Another thing I need to consider is improving the ventilation – poor ventilation is a key cause of mould. Funnily enough, I had thought that the ventilation “window” might have been too big for these cold winter nights – seems like the opposite was the case. Not sure how I’ll improve that without making it draughty or causing more damp spots so that’s To Do #4: figure out how to improve the ventilation without making more problems for myself.
Finally, an idea I had earlier in the winter but haven’t yet implemented has to go on my list: To Do #5: install a suspended floor that is easy to clean and insulated underneath. The current floor is made up of slats so there are little grooves inbetween each piece which accumulated grime – a floor made up from a single piece of wood (or two pieces to make it easier to move) and possibly covered with a scrap of lino would be a lot easier to keep clean. It could easily be “suspended” as there is a wooden baton, about 3cm high, all around the rim of the coop (where the sides are screwed onto) so could rest on that, with some cross bars so it doesn’t sag in the middle. The loss of height wouldn’t be a big deal at all.

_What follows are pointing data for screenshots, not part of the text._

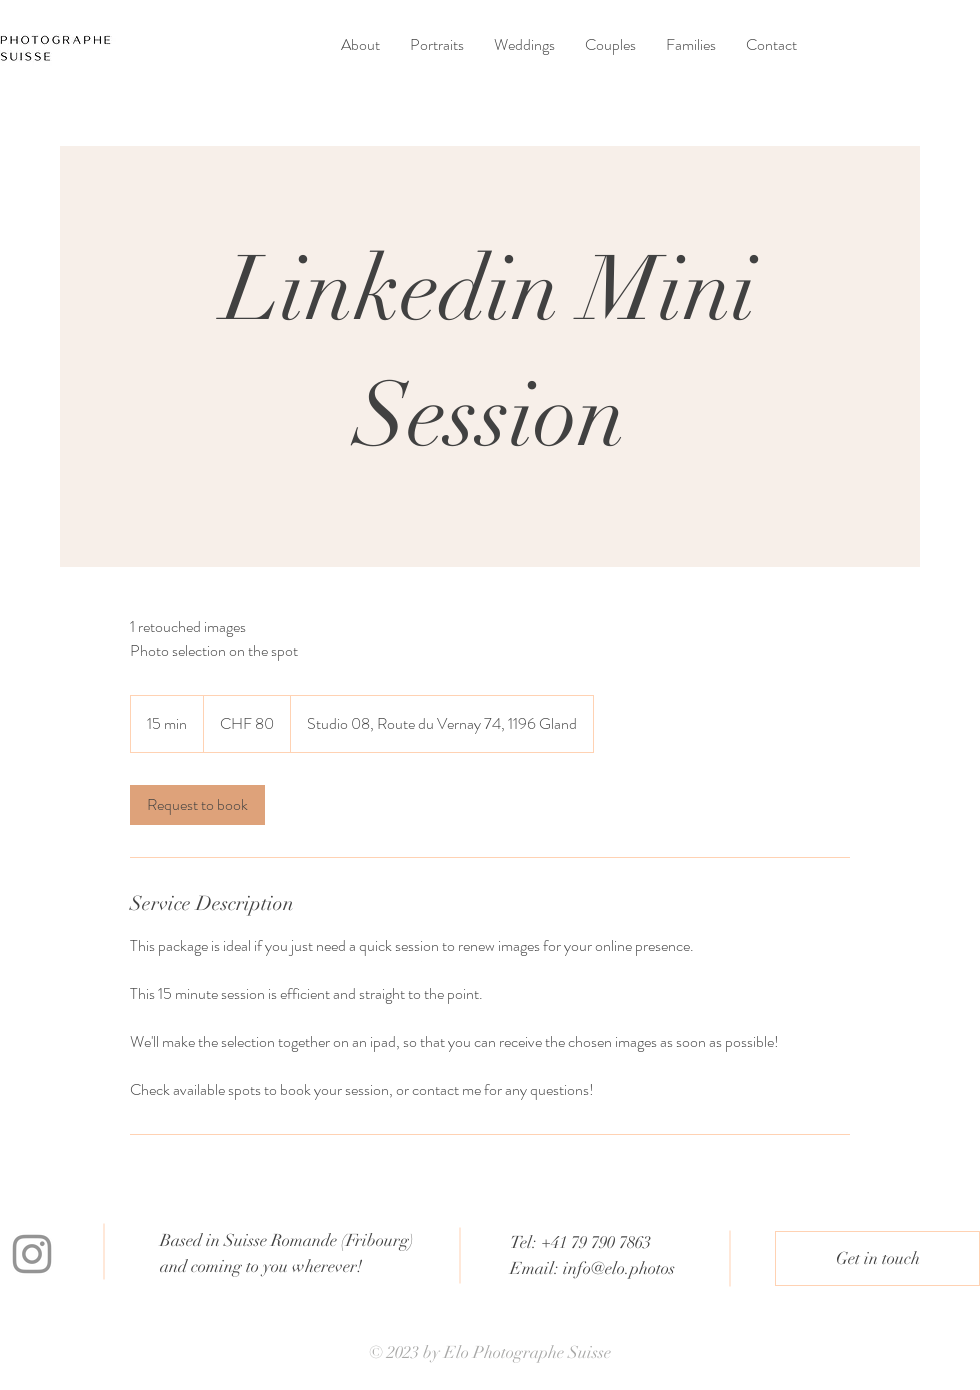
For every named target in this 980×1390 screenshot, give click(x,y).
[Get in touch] (877, 1258)
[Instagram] (32, 1254)
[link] (197, 805)
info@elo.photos (619, 1268)
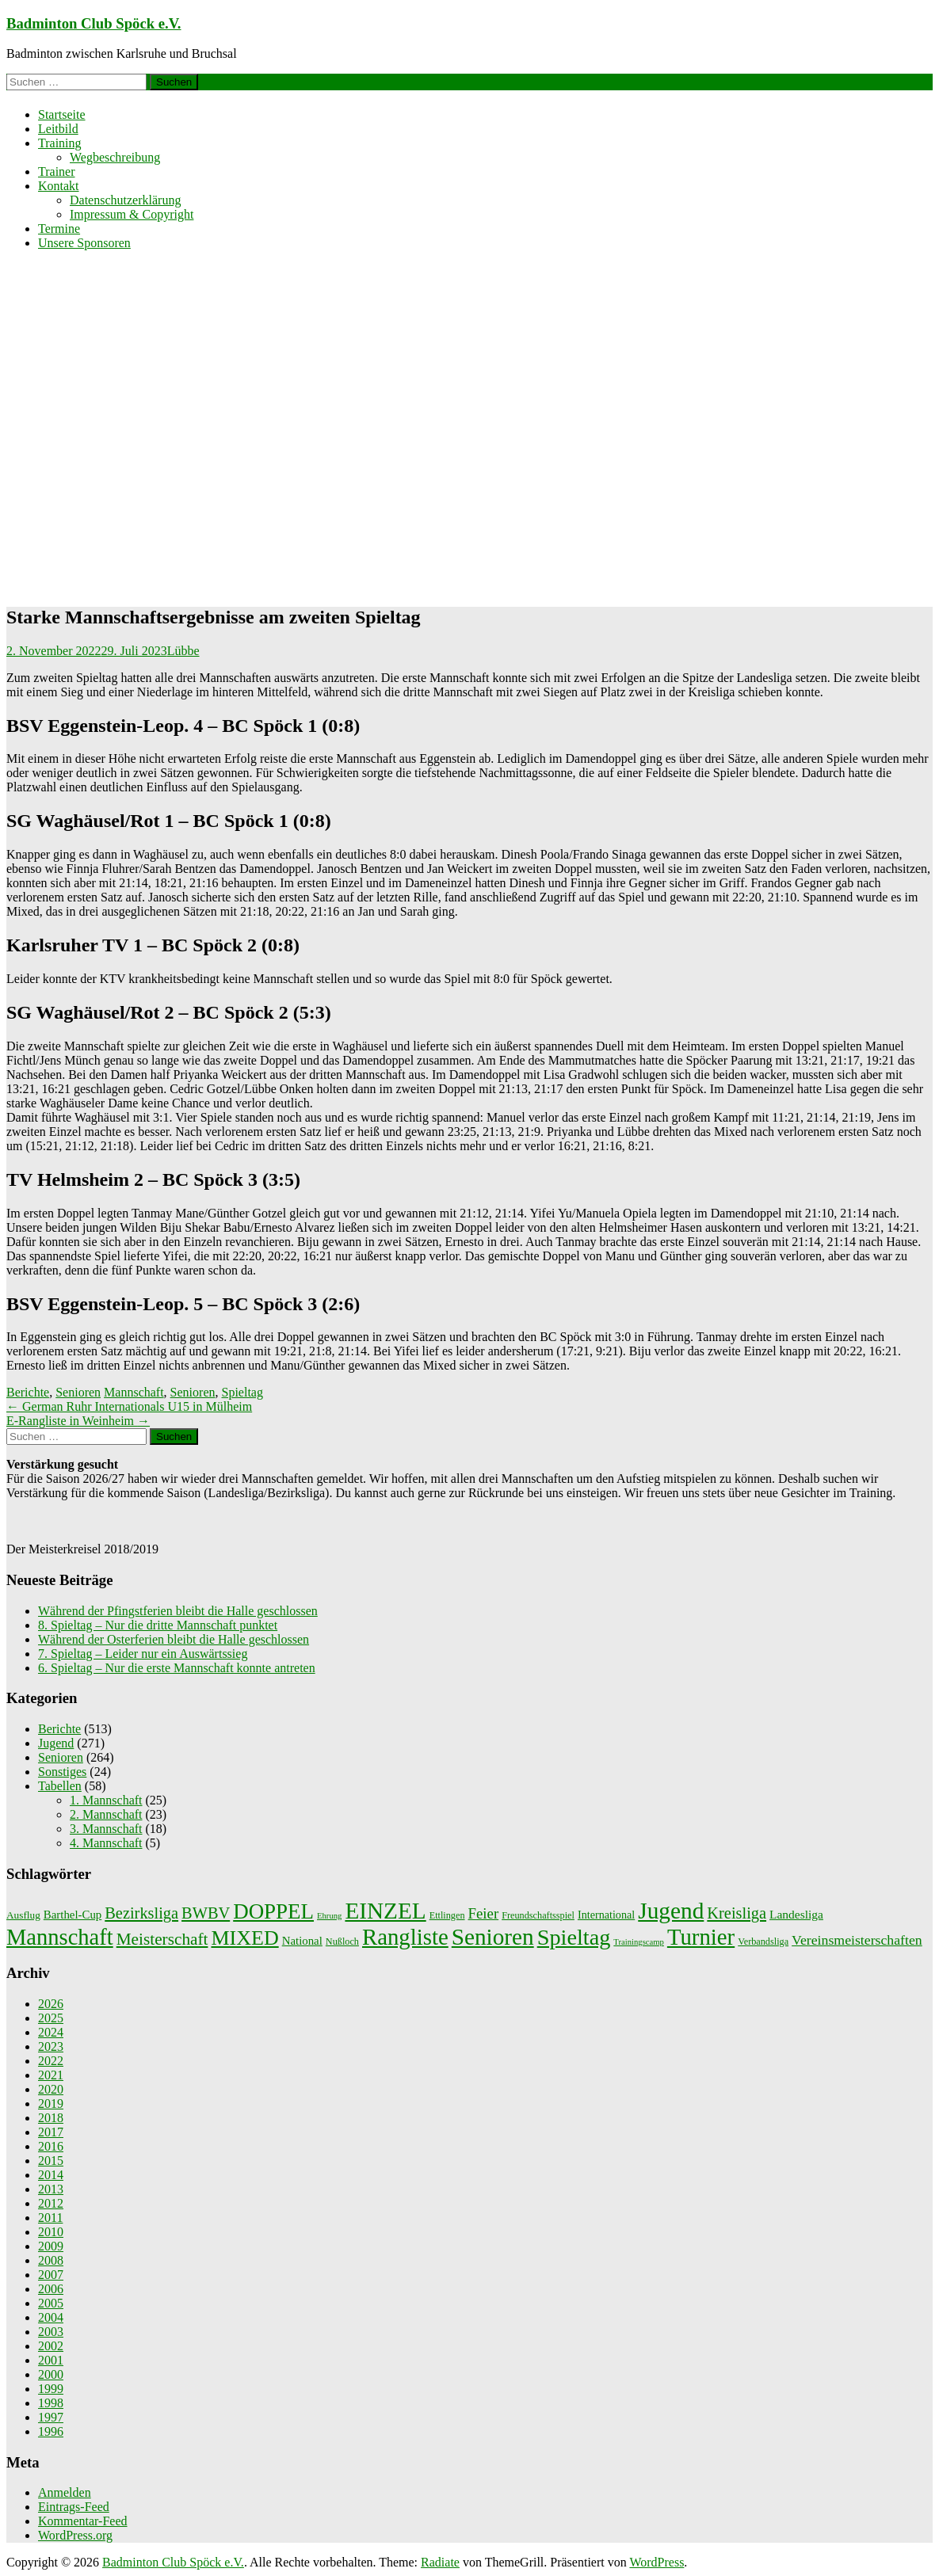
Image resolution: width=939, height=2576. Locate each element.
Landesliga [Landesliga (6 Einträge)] (796, 1914)
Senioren (78, 1392)
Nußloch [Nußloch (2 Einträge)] (342, 1941)
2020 (50, 2089)
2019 (50, 2103)
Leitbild (58, 128)
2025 (50, 2018)
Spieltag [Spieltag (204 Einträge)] (574, 1937)
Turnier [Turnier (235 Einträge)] (701, 1936)
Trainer (56, 171)
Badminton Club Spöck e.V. (93, 23)
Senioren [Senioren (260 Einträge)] (493, 1936)
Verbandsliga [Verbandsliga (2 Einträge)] (763, 1941)
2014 (50, 2175)
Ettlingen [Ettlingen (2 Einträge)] (447, 1915)
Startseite (62, 114)
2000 (50, 2374)
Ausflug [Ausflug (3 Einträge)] (23, 1915)
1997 (50, 2417)
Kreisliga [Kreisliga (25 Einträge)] (736, 1913)
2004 (50, 2317)
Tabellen (60, 1786)
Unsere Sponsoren (84, 243)
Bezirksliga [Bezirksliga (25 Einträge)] (141, 1913)
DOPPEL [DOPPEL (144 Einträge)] (273, 1911)
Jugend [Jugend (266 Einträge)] (671, 1910)
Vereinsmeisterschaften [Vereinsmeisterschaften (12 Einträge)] (857, 1940)
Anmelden (64, 2492)
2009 (50, 2246)
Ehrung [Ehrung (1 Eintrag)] (329, 1915)
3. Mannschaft (106, 1828)
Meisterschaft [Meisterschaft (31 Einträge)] (162, 1939)
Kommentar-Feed (83, 2521)
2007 (50, 2274)
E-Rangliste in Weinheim (78, 1420)
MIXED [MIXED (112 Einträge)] (244, 1937)
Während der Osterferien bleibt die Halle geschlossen (173, 1639)
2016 (50, 2146)
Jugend (56, 1743)
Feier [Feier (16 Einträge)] (483, 1913)
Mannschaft (134, 1392)
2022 (50, 2060)
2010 (50, 2232)
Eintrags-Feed (73, 2506)
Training (60, 143)
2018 (50, 2117)
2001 (50, 2360)
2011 (50, 2217)
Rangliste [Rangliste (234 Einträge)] (405, 1936)
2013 (50, 2189)
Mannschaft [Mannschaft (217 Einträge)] (59, 1937)
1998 (50, 2403)
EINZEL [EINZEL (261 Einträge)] (385, 1910)
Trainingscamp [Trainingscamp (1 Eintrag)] (638, 1942)
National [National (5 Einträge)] (302, 1940)
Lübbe (183, 650)
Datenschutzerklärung (125, 200)
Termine (59, 228)
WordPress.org (75, 2535)
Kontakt (58, 185)
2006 (50, 2289)
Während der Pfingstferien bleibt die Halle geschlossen (178, 1611)
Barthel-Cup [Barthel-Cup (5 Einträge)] (72, 1914)
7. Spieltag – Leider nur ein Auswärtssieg (142, 1653)
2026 (50, 2003)
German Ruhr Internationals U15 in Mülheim (129, 1406)
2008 (50, 2260)
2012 (50, 2203)
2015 (50, 2160)
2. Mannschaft (106, 1814)
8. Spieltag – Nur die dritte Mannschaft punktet (157, 1625)
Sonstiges (62, 1771)
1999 (50, 2388)
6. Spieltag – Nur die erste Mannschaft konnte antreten (176, 1668)
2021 (50, 2075)
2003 (50, 2331)
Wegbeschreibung (115, 157)
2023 (50, 2046)
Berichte (27, 1392)
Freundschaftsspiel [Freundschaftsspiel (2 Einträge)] (538, 1915)
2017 (50, 2132)
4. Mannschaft (106, 1843)
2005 (50, 2303)
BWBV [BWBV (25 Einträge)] (205, 1913)
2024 (50, 2032)
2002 (50, 2346)
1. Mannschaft (106, 1800)
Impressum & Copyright (131, 214)
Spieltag (241, 1392)
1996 (50, 2431)
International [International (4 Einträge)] (606, 1914)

Outside of the coop, in the run, there are a couple more things that will need attention this year:
- Reattach their play perches – some of them are a bit wobbly now
- Rat-proof it – the run was built to prevent foxes getting in but we didn’t consider rats. There are a few places where some wire and concrete will easily solve the problem.
- More wood chips – we put about half a tonne of wood chips in the run when we first set it up, then another tonne a month or so later – and I think we need another top up now. (Given the run is four flights of stairs down from the road, it’s a workout!). We use a deep litter principle in the run – the wood chips absorb the poop and rot down to compost. At some point, we’ll dig it out but for the moment, while the reclaimed ground underneath is still settling, we can just keep piling it on.
I guess having that not-strictly-needed cleaning time to think about these things will ultimately be for the best but now I have another eight jobs on my to-do list, I’m not feeling the joy right now!
If you’ve got chickens, anything special on your chores list for the coming months?